Wednesday 25 August 2021

Honesty Is The Best Even Though It Doesn’t Pay!

 

Famed Duke expert on human dishonesty suspected of fraud. Manipulated data in study of truth and behaviour threatens career of popular TED Talk star Dan Ariely - this news headline hit me like a bolt from the blue. (https://www.timeshighereducation.com/news/famed-duke-expert-human-dishonesty-suspected-fraud) Dan Ariely (https://danariely.com/) is a Duke University professor of psychology and behavioural economics and author of best-selling books including “The Honest Truth about Dishonesty.” Another headline screamed at me - Israeli-American academic Ariely is under renewed scrutiny for his role in research found to be based on falsified data. (https://www.timesofisrael.com/claims-swirl-around-academic-ariely-after-honesty-study-found-to-be-dishonest/). With age, I have learnt to expect the unexpected, but this news hit me hard because I am an ardent fan of the works of Dan and also because he is married to one Sumedha Gupta, a person of Indian Extraction, who is an accomplished academic in her field.
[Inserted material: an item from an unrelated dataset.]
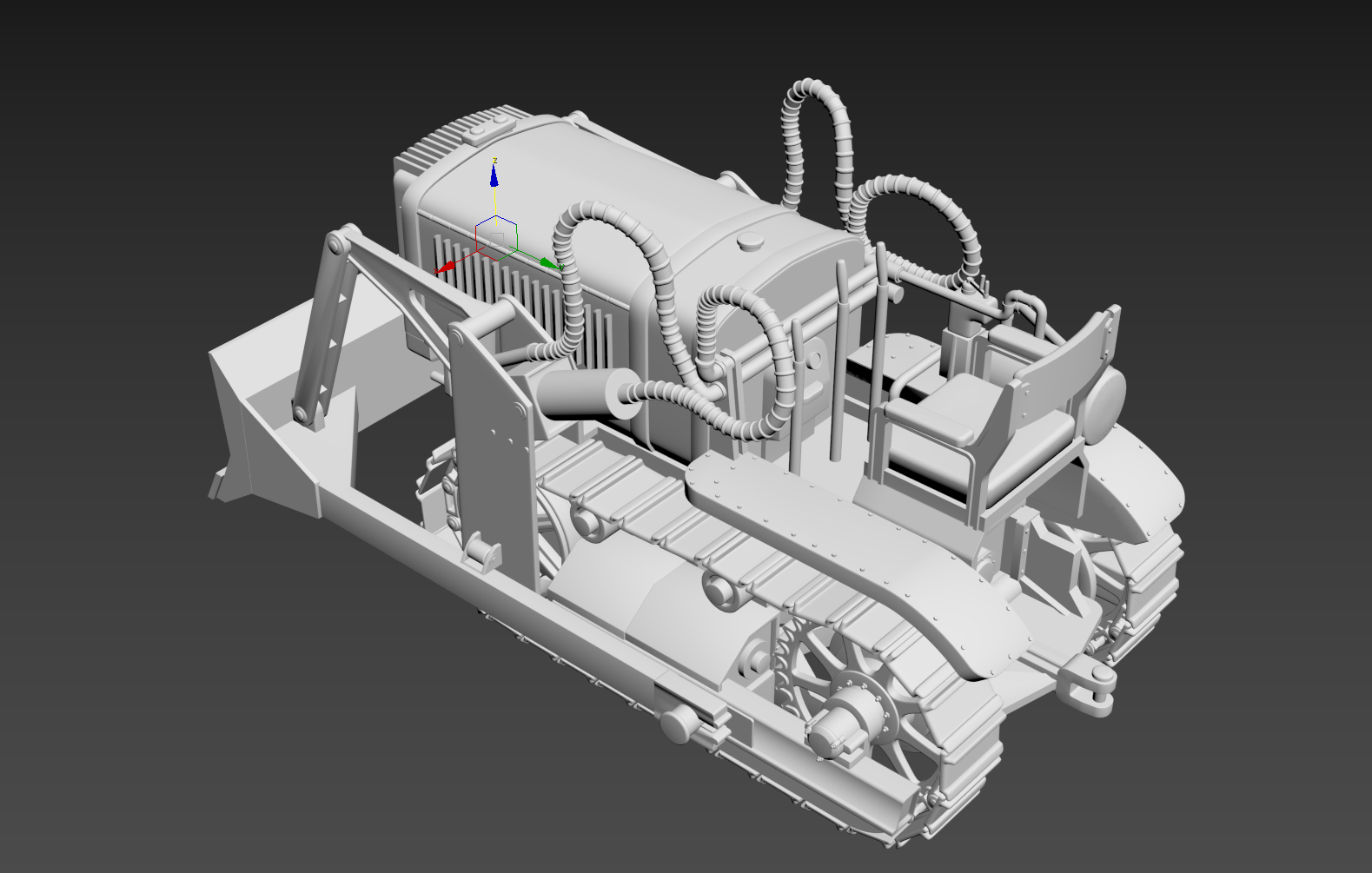1372x873 pixels.
Task: Click the round pin on the track frame side
Action: point(677,724)
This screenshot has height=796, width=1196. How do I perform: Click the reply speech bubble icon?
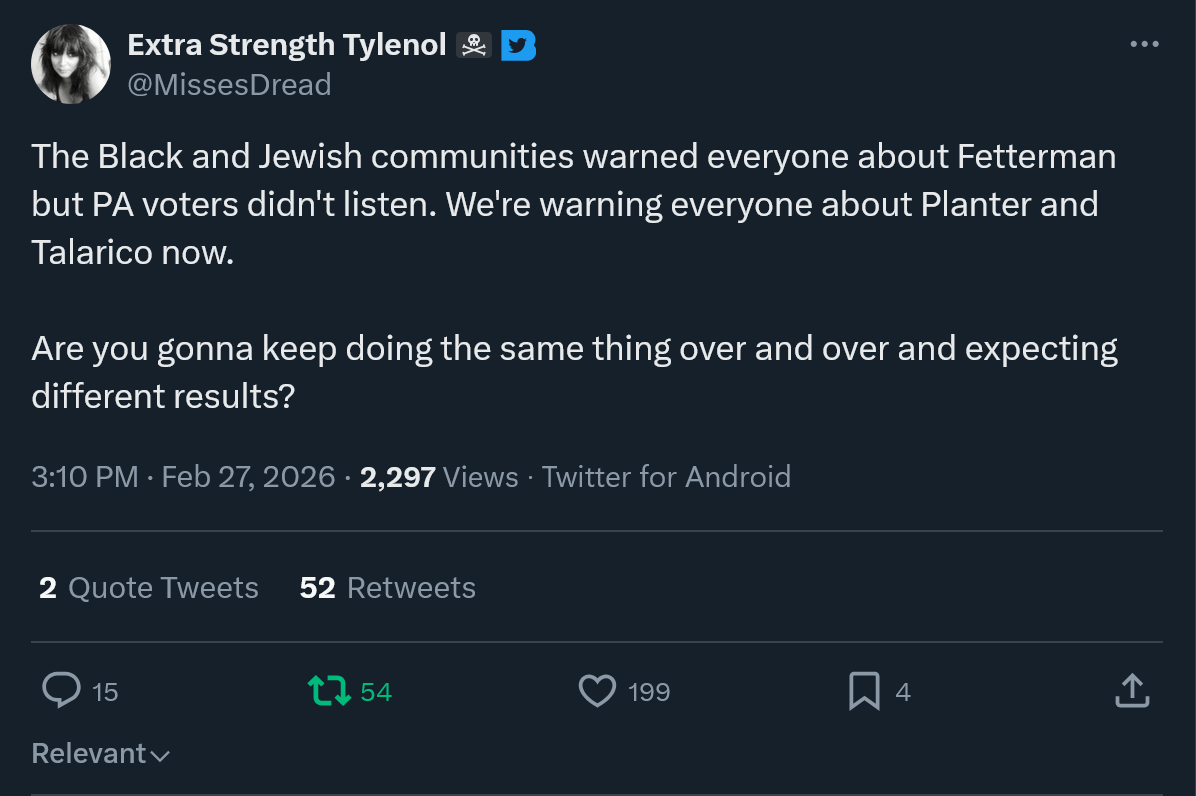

From fixing the traffic-rules violations on the roadside with the police to CAT-score scandals in admissions to IIMs, cheating and dishonesty are ever-present parts of our national news cycle and unavoidable parts of the human condition. Call it rational or call it irrational, the honest truth is that dishonesty is entirely human. We are dishonestly honest or even honestly dishonest.

Our teachers, parents and family elders always taught us to be honest. Later on, during the course of our higher education and learning, we were persuaded by the economists, ethicists, and business sages that honesty is the best policy. But when we hit the streets living our lives, to our surprise, our pet theories failed to stand up. Treachery, we found, can pay. There is no compelling economic reason to tell the truth or keep one’s word—punishment for the treacherous in the real world is neither swift nor sure.

Economists tell us that trust is enforced in the marketplace through retaliation and reputation. If you violate a trust, your victim is apt to seek revenge and others are likely to stop doing business with you, at least under favourable terms. Sounds logical but is unreal. Cases that apparently demonstrate the awful consequences of abusing trust turn out to be few and weak, while evidence that treachery can pay seems compelling. Compared with the few ambiguous tales of treachery punished, we can find numerous stories in which deceit was unquestionably rewarded.

What do professional athletes, football players do? They sign a long-term contract and after one good year, they threaten to quit unless the contract’s renegotiated. The stupidity of it all is that they get their way.

Does treachery eventually get punished in the long term? Nothing in the record suggests it does. Men seldom rise from low condition to high rank without employing either force or fraud. Power can be an effective substitute for trust. Power, the ability to do others great harm or great good, can induce widespread amnesia. Switching loyalties to contrary political ideologies works around power. Sometimes the powerful leave no other choice. Babus and bureaucrats have to play ball with the politicians in power, no matter how badly they were treated in the past or expect to be treated in the future. Usually, though, power is not that absolute, and some degree of trust is a necessary ingredient in their working relationships.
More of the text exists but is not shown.